### Work instructions
Give as a JSON list of strings the lines of the items from the line that contains "Find the location of a particular element. The" through the line that contains "The height and width of the screenshot is (498, 690).", inclusive, with one string per line and blank lines omitted.

### Data provided
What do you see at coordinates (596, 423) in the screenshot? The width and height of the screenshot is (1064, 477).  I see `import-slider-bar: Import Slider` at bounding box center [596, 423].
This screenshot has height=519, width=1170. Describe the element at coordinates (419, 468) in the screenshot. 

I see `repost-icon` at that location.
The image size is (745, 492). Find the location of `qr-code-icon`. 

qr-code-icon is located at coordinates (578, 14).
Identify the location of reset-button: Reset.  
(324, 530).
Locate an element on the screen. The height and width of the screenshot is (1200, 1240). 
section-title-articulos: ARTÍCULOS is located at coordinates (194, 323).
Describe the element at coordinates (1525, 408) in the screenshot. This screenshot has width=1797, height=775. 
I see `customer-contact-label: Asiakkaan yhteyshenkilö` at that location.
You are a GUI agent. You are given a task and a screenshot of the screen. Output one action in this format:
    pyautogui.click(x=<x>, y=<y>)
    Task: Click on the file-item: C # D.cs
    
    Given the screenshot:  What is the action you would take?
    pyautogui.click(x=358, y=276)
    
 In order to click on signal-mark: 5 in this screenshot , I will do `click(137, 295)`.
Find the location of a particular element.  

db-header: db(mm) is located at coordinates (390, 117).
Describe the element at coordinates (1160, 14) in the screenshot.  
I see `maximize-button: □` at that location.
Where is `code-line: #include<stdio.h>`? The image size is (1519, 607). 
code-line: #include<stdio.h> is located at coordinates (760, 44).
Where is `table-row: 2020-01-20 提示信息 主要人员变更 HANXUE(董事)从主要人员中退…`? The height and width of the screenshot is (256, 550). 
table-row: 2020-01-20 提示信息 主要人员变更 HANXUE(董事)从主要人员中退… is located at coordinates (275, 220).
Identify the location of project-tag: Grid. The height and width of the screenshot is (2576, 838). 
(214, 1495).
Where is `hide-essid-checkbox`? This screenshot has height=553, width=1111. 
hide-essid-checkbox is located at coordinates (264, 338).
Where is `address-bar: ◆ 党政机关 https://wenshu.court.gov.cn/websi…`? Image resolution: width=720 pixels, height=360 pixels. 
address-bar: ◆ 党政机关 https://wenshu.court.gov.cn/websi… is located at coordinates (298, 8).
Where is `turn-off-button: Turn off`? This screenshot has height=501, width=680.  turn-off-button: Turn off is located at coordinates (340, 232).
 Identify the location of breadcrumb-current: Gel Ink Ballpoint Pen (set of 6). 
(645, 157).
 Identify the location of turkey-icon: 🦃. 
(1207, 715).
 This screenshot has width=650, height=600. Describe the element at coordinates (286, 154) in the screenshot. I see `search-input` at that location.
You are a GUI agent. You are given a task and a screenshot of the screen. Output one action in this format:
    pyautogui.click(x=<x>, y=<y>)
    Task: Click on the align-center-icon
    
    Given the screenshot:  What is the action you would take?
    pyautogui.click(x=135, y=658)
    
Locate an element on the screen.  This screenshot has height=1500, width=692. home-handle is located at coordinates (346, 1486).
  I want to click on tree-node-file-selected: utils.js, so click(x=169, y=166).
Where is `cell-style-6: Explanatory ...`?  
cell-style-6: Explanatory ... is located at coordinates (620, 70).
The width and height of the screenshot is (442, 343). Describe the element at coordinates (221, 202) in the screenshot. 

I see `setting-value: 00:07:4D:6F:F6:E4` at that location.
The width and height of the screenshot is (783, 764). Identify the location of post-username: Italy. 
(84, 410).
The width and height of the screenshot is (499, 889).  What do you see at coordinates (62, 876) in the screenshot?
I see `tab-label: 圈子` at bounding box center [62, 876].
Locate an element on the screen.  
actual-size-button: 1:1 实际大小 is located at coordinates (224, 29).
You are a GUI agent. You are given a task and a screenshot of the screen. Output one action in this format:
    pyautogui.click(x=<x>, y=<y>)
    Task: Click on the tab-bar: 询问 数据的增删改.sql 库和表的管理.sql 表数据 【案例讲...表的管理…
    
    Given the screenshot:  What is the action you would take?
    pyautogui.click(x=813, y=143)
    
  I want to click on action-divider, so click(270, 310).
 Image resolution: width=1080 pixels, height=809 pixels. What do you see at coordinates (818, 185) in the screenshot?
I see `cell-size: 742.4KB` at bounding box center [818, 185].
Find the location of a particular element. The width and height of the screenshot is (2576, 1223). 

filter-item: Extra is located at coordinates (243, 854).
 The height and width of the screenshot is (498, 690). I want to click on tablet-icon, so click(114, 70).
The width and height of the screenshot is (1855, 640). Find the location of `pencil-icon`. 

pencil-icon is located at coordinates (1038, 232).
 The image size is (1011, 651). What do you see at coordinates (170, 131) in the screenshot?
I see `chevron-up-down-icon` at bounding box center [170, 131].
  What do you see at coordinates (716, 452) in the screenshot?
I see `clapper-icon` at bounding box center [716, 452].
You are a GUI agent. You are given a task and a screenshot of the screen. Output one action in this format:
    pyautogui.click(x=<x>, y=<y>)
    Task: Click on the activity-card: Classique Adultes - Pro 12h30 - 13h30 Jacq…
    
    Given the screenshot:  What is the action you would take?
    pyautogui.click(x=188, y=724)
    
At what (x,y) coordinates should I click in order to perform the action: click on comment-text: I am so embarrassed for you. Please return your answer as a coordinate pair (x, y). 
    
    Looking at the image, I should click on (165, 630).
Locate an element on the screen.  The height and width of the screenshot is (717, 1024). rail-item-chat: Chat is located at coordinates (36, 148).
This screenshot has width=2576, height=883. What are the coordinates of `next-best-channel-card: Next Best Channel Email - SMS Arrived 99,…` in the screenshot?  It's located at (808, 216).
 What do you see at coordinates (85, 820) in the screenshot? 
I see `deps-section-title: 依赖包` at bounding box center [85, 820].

### Task answer
[
  "Find the location of a particular element. The width and height of the screenshot is (2576, 1223). ",
  "filter-item: Extra is located at coordinates (243, 854).",
  " The height and width of the screenshot is (498, 690). I want to click on tablet-icon, so click(114, 70)."
]